An important detail for context and flavor: The students in my classes run the gamut from working class, to the poor, to the solidly middle class, and also include a sprinkling of the born on the third base of life trustafarians who believe they hit a triple in life crowd. Consequently, our discussions about class and social mobility are almost always quite compelling.
During our most recent conversation, my conservative friend chimed in that the American middle class is not becoming the new poor and homeless, that one can work and make it if they only applied themselves, and that this talk about the new poor is exaggerated and flies in the face of the American dream. It simply can't be true. Impossible.
I shared some data on poverty, the record numbers of people on food stamps in America, and provided some context for the specious argument that the American poor have it well off (and the bigger game of Tea Party GOP Ayn Randian libertarianism on behalf of struggling millionaires) as a frame and meme in defense of austerity for the rest of us while the kleptocrats get to keep all of their wealth.
A student raised his hand and asked if he could comment. He looked to our arch-conservative friend and explained that his father was a construction worker who owned a nice home. They were not rich, but he and his dad were solidly middle class. This all came undone with the crash of the housing market, an illness, and the utter collapse of the economy in the town where they lived. After the savings was gone, and the retirement fund spent, our honest and sharing student explained that he had to move in with a friend's family while his father lived in a van.
The latter's only salvation was the kindness of several strangers, migrant day laborers, who had a small studio apartment which they allowed him to move in to as it became dangerously cold in the fall and winter months.
After this moment of sharing you could hear a pin drop. No response or retort was offered. My conservative friend sat silenced, wheels turning but finding no traction. To his benefit, he was the beneficiary of the great time keeper's charity as class mercifully ended.
I do not know if that was a tranformative moment for this young arch-conservative. Perhaps, it was sustenance for the other students in the class whose families are also struggling in the Great Recession, as from that moment of sharing they knew they were not alone. I simply smiled because I felt that some good had come from that exchange.
I also smiled as that class further reinforced my allegiance to Black Pragmatism.
At present, one of the great divides in American politics during the Age of Obama is an utter failure by those on the Right, and conservatives at large, to have any sympathy or empathy for those less fortunate, who may be different from them, or somehow the Other. Most conservatives cannot imagine that it could be them who is downsized, unemployed, or in need of the social safety net to keep a roof over their head or food in the childrens' bellies.

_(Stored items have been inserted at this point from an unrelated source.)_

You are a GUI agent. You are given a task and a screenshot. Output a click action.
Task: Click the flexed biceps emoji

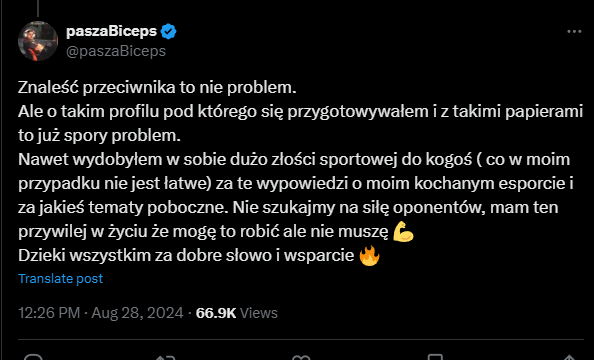tap(403, 232)
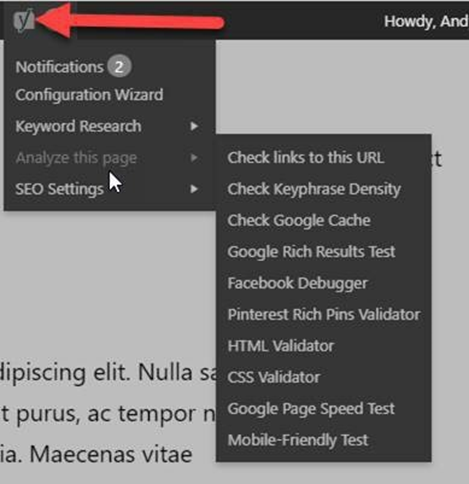Viewport: 469px width, 484px height.
Task: Open the Facebook Debugger
Action: 297,283
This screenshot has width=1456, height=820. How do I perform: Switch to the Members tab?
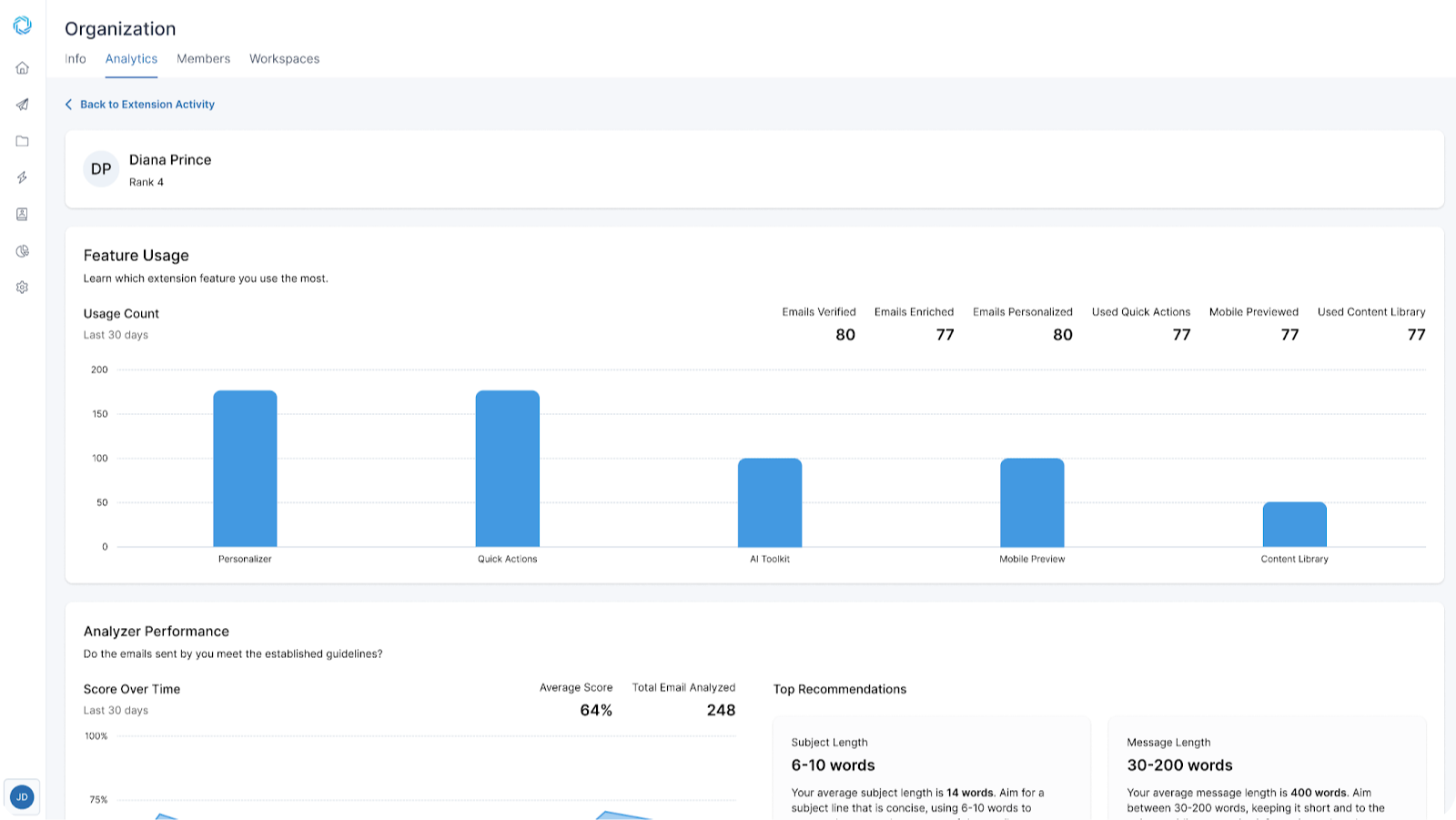click(204, 58)
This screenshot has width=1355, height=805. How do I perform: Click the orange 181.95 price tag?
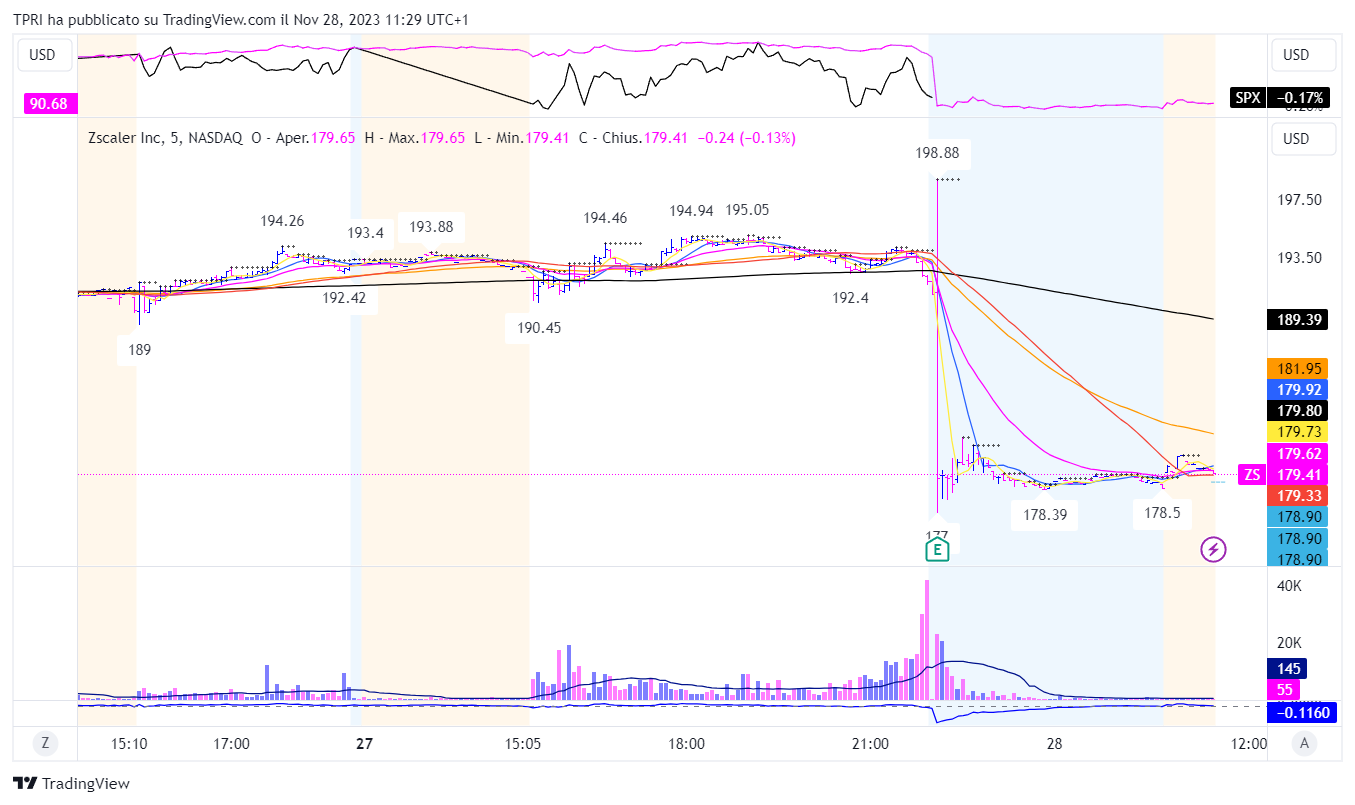pyautogui.click(x=1296, y=369)
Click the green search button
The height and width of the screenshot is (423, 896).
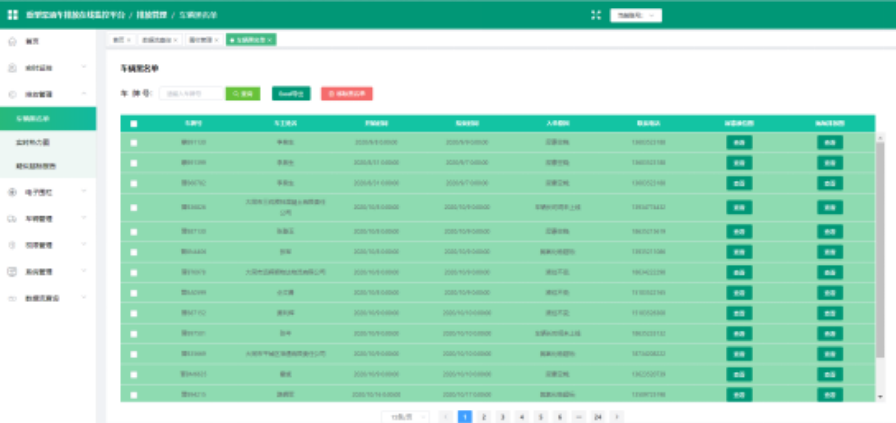coord(243,93)
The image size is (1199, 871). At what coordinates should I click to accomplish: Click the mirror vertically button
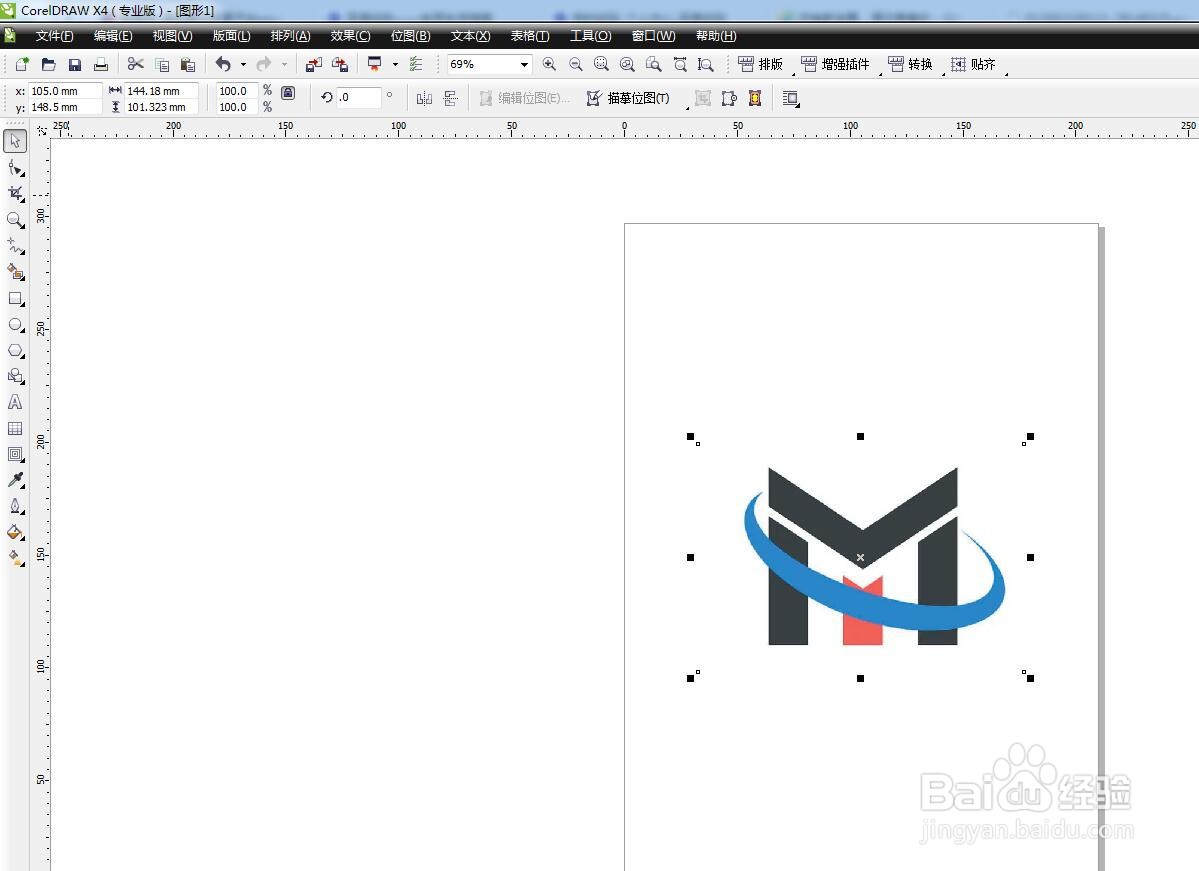[x=450, y=97]
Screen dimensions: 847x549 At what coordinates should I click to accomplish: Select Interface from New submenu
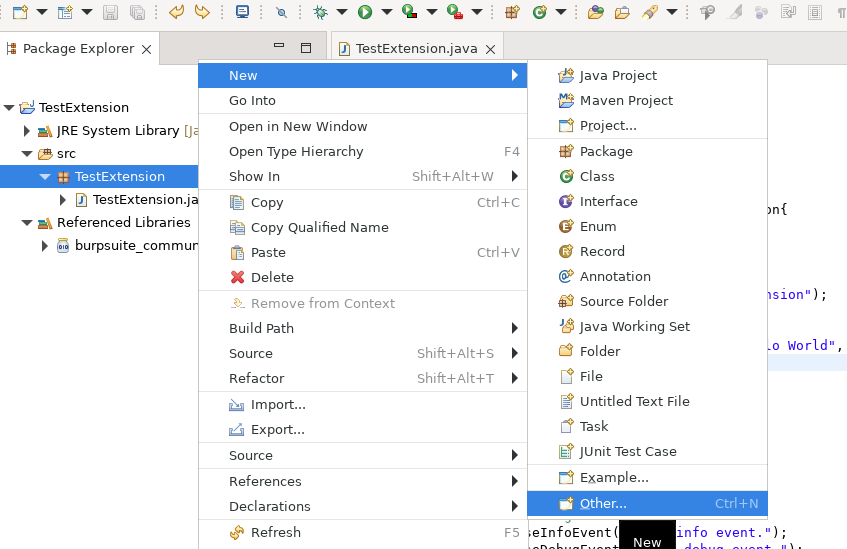[x=608, y=201]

The irony of course is that most of the Right, and the Tea Party GOP especially, benefit greatly from the social contract and want to keep supports such as social security, medicare, and medicaid in place--but only for folks like them, within their narrow tribe of "real Americans" and those suitably "patriotic" and nationalistic. Others can be damned for they are "unproductive," "liberals," "lazy," or practice/benefit from "class warfare" against the rich.
We shall see if the exchange in my class, a moment where a free market trickle down conservative met the face that is the human consequence and collateral damage of robber baron, dysfunctional unfettered capitalism, will change how a young arch-conservative thinks about politics. It probably will not. But we sensible and reasonable folks who believe that education can serve the interests of the Common Good can hope and dream just a little bit.
Can't we? Or is the die already cast, the roll spent?